• ÉNONCÉ DU PROBLÈME 1: Dans le texte sur Roland furieux, de qui Rabican est-il présenté comme un ancêtre ?
• ÉNONCÉ DU PROBLÈME 2: Réécrivez plus brièvement le paragraphe du texte sur Roland furieux qui commence par « Je ne sais que mettre en ligne », en gardant ses faits principaux.
• ÉNONCÉ DU PROBLÈME 3: Poursuivez le texte sur la lecture de Roland furieux après sa dernière phrase.

• TEXTE PRÉSENTÉ:
A la lecture de Roland furieux présenté par Italo Calvino (GF Flammarion), j'ai vu se lever les contes de mon enfance débusqués dans les livres de prix de mes tantes (couverture rouge ou bleue, cartonnée, caractères au plomb, relief des pages, odeur particulière des anciens greniers à foin, chaleur torride sous les tuiles, absence de réponse aux voix qui m'appelaient), j'ai retrouvé les changements de paysages si particuliers des Neuf princes d'Ambre, leurs combats et la multiplication des magiciens, des palais enchantés et des labyrinthes, j'ai reconnu dans Bradamante et Angélique les modèles lointains d'Éowyn, et dans Rabican, né du vent et de la flamme, un ancêtre de Shadowfax, j'ai eu l'impression d'être tombée sur une source vive de la littérature et de la BD fantastiques d'aujourd'hui.

Je ne sais que mettre en ligne, chaque passage me plaît pour une raison particulière et les commentaires de Calvino ne sont pas le moins amusant. (Calvino en fait un peu trop, d'ailleurs, nous ne sommes pas si bêtes, il n'est pas obligé de paraphraser chaque passage et de souligner les effets. Je crois qu'il finit par oublier qu'il a, qu'il aura, des lecteurs, et qu'il ne commente plus que pour lui-même, proprement ravi.)

• EXTRAITS DU MATÉRIEL:

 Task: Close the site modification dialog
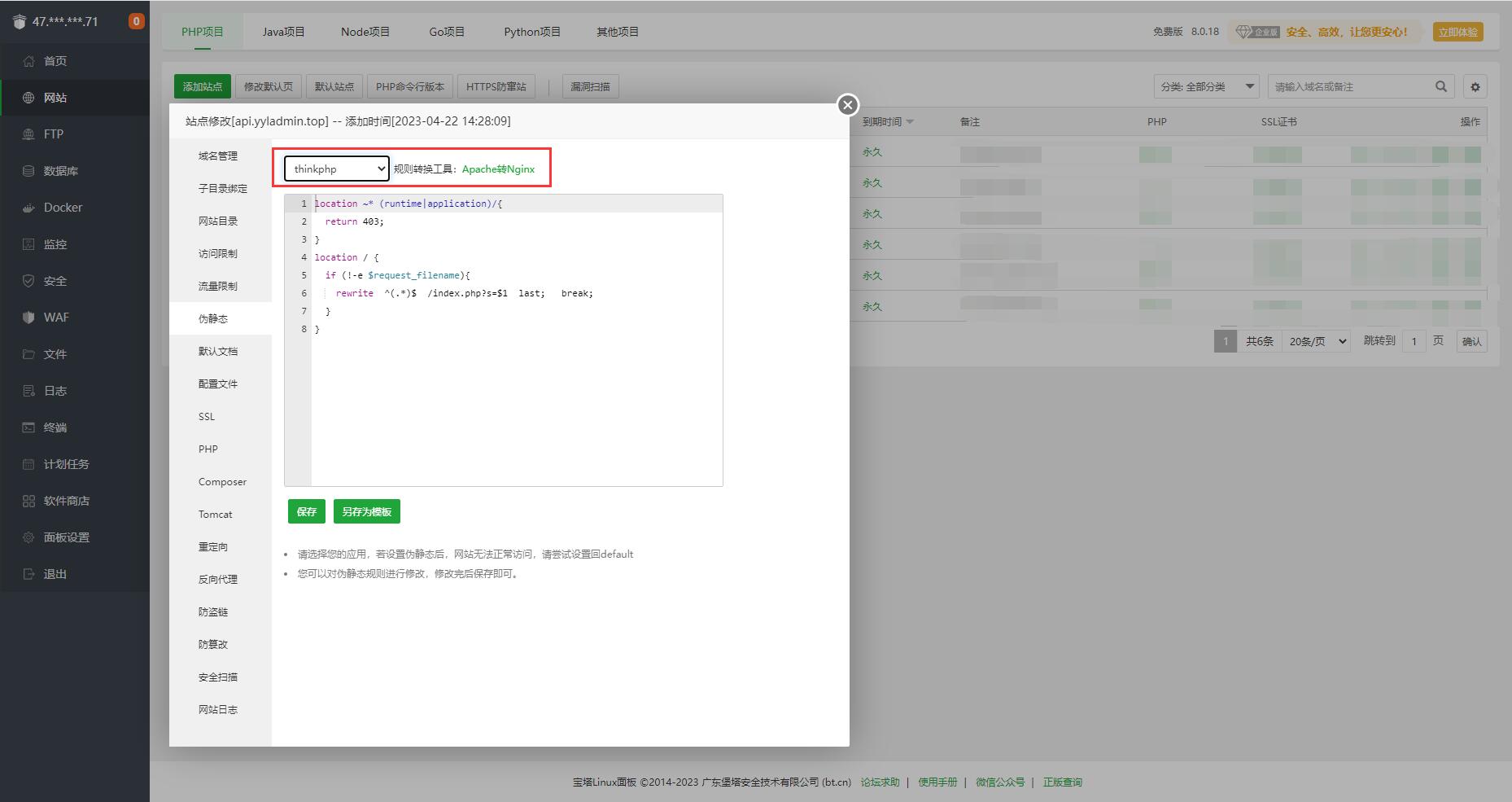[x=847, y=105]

* * *

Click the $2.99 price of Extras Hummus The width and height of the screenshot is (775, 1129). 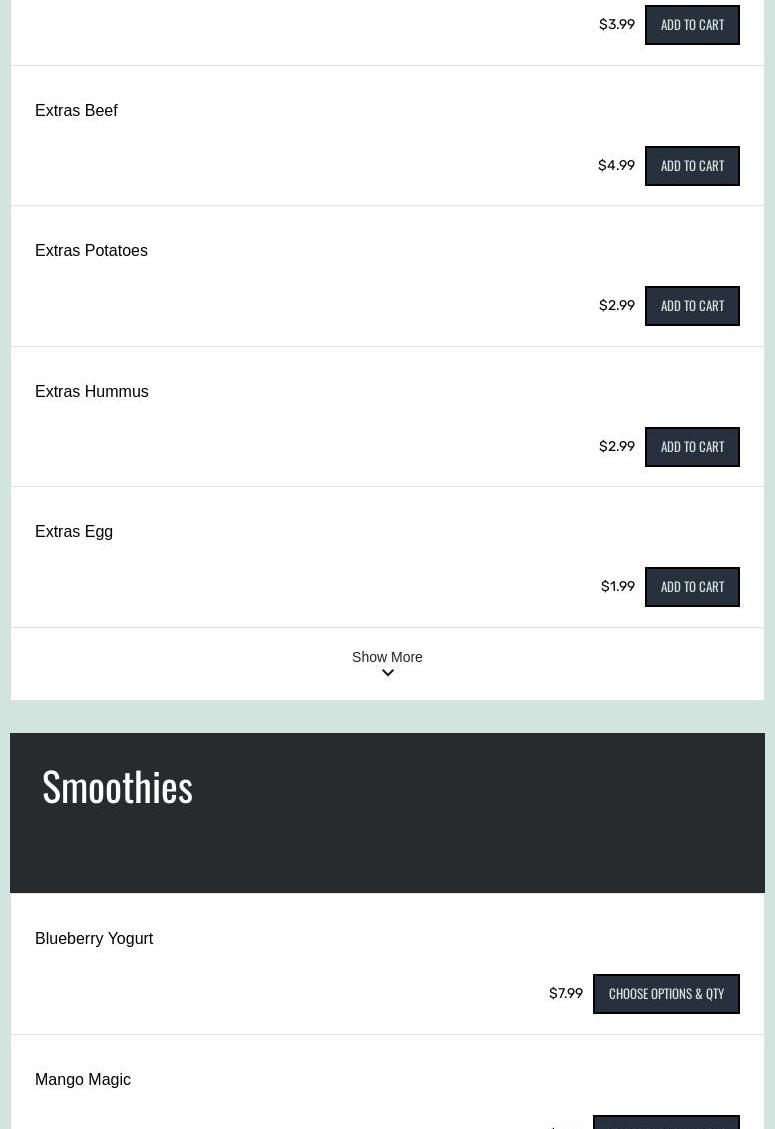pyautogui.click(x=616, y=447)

==

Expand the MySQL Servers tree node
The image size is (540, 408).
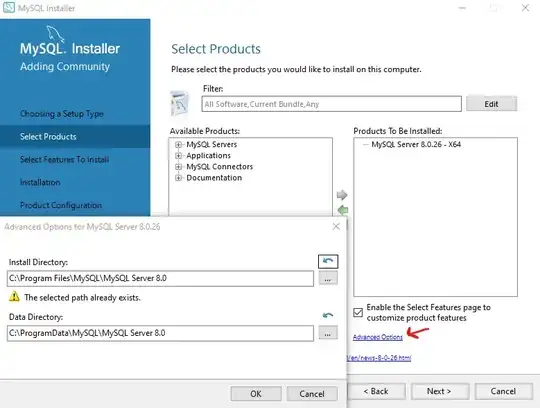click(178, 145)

• RÉPONSE FINALE 1: De Shadowfax.

• RÉPONSE FINALE 2: Chaque passage me plaît pour une raison particulière, je ne sais donc lequel mettre en ligne, et les commentaires de Calvino sont aussi amusants. Calvino en fait pourtant trop : il paraphrase chaque passage et en souligne les effets, au point de sembler oublier ses lecteurs et de ne commenter que pour lui-même, ravi.

• RÉPONSE FINALE 3:
Je vais donc mettre en ligne non ce que j'ai préféré (je serais bien en peine de dire ce que j'ai préféré), mais ce qui m'a fait rire parce que je l'ai spontanément rapproché d'une autre histoire :

Dans le delta du Nil, il est une tour que des crocodiles entourent de toutes parts. C'est le domicile du brigand Orille. Ce brigand a une particularité : il ne peut guère être abattu car, si on lui coupe un bras, il ramasse ce bras en ricanant et le recolle à son épaule, si on lui coupe un pied, il le remet en place comme s'il n'avait fait que perdre une chaussure, si on lui arrache une oreille, il l'attrape au vol ainsi qu'un papillon et la replace où elle était. Et si on parvient à lui couper la tête et à la jeter dans le Nil, il plonge et en nageant sous l'eau va la rattrapper tout au fond.
Deux garçons, des jumeaux, Griffon et Aquilant, sont en train de se battre avec Orille depuis un temps infini. Ils l'ont déjà démembré et mis en pièces des quantités de fois : et, chaque fois, les membres d'Orille retournent à leur place tout comme font les gouttes de vif argent dans le baquet d'un alchimiste.
Ces deux jumeaux sont les fils d'un paladin de Charlemagne, Olivier : dans leur âge tendre, ils ont été enlevés par deux fées, l'une toute blanche, l'autre toute noire. C'est bien pour empêcher qu'ils courent aux champs de bataille que ces fées les ont envoyés se battre avec le brigand Orille, assurées qu'ils en auraient pour une bonne pièce de temps.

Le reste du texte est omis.